--- /dev/null
+# HTML Fuzzy Hashing Configuration Example
+#
+# This configuration demonstrates how to use HTML fuzzy hashing for:
+# 1. Detecting spam campaigns with similar HTML structure
+# 2. Phishing detection (similar structure, different CTA domains)
+# 3. Brand protection (legitimate templates vs. fake emails)
+
+fuzzy_check {
+ # Example rule for HTML structure matching
+ rule "HTML_FUZZY" {
+ # Standard fuzzy storage configuration
+ servers = "localhost:11335";
+
+ # Encryption (optional, recommended for production)
+ # encryption_key = "your_base32_encoded_public_key";
+ # fuzzy_key = "your_hashing_key";
+ # fuzzy_shingles_key = "your_shingles_key";
+
+ # Algorithm for shingles (mumhash recommended for HTML)
+ algorithm = "mumhash";
+
+ # Enable HTML fuzzy hashing
+ html_shingles = true;
+
+ # Minimum number of HTML tags to generate hash
+ # (prevents hashing of trivial HTML snippets)
+ min_html_tags = 15;
+
+ # Weight multiplier for HTML fuzzy matches
+ # Can be < 1.0 to reduce impact, or > 1.0 to increase
+ html_weight = 1.0;
+
+ # Regular fuzzy check settings
+ symbol = "FUZZY_HTML";
+ max_score = 20.0;
+
+ # Fuzzy flag mappings
+ fuzzy_map = {
+ # Whitelist: known legitimate HTML structures
+ "FUZZY_HTML_WHITELIST" {
+ flag = 1;
+ max_score = 20.0;
+ }
+ # Blacklist: known spam/phishing HTML structures
+ "FUZZY_HTML_BLACKLIST" {
+ flag = 2;
+ max_score = 20.0;
+ }
+ }
+
+ # Optional: skip specific hashes
+ # skip_hashes = "${LOCAL_CONFDIR}/local.d/fuzzy_skip_html.map";
+ }
+
+ # Example: Combined text + HTML rule
+ rule "COMBINED_FUZZY" {
+ servers = "localhost:11335";
+ algorithm = "mumhash";
+
+ # Enable both text and HTML fuzzy hashing
+ html_shingles = true;
+ min_html_tags = 10;
+
+ # This rule will generate:
+ # - Text fuzzy hashes (from content)
+ # - HTML fuzzy hashes (from structure)
+ # Both sent to same storage with same flag
+
+ symbol = "FUZZY_COMBINED";
+ max_score = 30.0;
+
+ fuzzy_map = {
+ "FUZZY_COMBINED_WHITE" {
+ flag = 10;
+ max_score = 30.0;
+ }
+ "FUZZY_COMBINED_SPAM" {
+ flag = 11;
+ max_score = 30.0;
+ }
+ }
+ }
+
+ # Example: Phishing detection rule (higher weight for HTML)

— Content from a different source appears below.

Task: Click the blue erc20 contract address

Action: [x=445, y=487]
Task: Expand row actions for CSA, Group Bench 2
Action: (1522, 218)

+ rule "PHISHING_DETECTION" {
+ servers = "localhost:11335";
+ algorithm = "mumhash";
+
+ html_shingles = true;
+ min_html_tags = 20;
+
+ # Higher weight for HTML matches = prioritize structure over content
+ html_weight = 1.5;
+
+ symbol = "FUZZY_PHISHING";
+ max_score = 25.0;
+
+ fuzzy_map = {
+ # Known phishing HTML templates
+ "FUZZY_PHISHING_HTML" {
+ flag = 20;
+ max_score = 25.0;
+ }
+ # Known legitimate brands (for comparison)
+ "FUZZY_LEGIT_BRANDS" {
+ flag = 21;
+ max_score = -25.0; # Negative score = whitelist
+ }
+ }
+ }
+}
+
+# Additional configuration for phishing detection rules
+# See rules/fuzzy_html_phishing.lua for Lua-based detection logic
--- /dev/null
+--[[
+HTML Fuzzy Hashing Helper Module
+
+This module provides helper functions for HTML fuzzy hash matching
+and phishing detection based on HTML structure vs. content mismatches.
+
+Use case: Detect phishing where HTML structure matches legitimate emails
+but CTA (Call-To-Action) domains are different.
+]]
+
+local exports = {}
+local rspamd_logger = require "rspamd_logger"
+local lua_util = require "lua_util"
+
+--[[
+Analyze fuzzy results to detect potential phishing based on:
+- Text content fuzzy match (high score)
+- HTML structure fuzzy match (high score)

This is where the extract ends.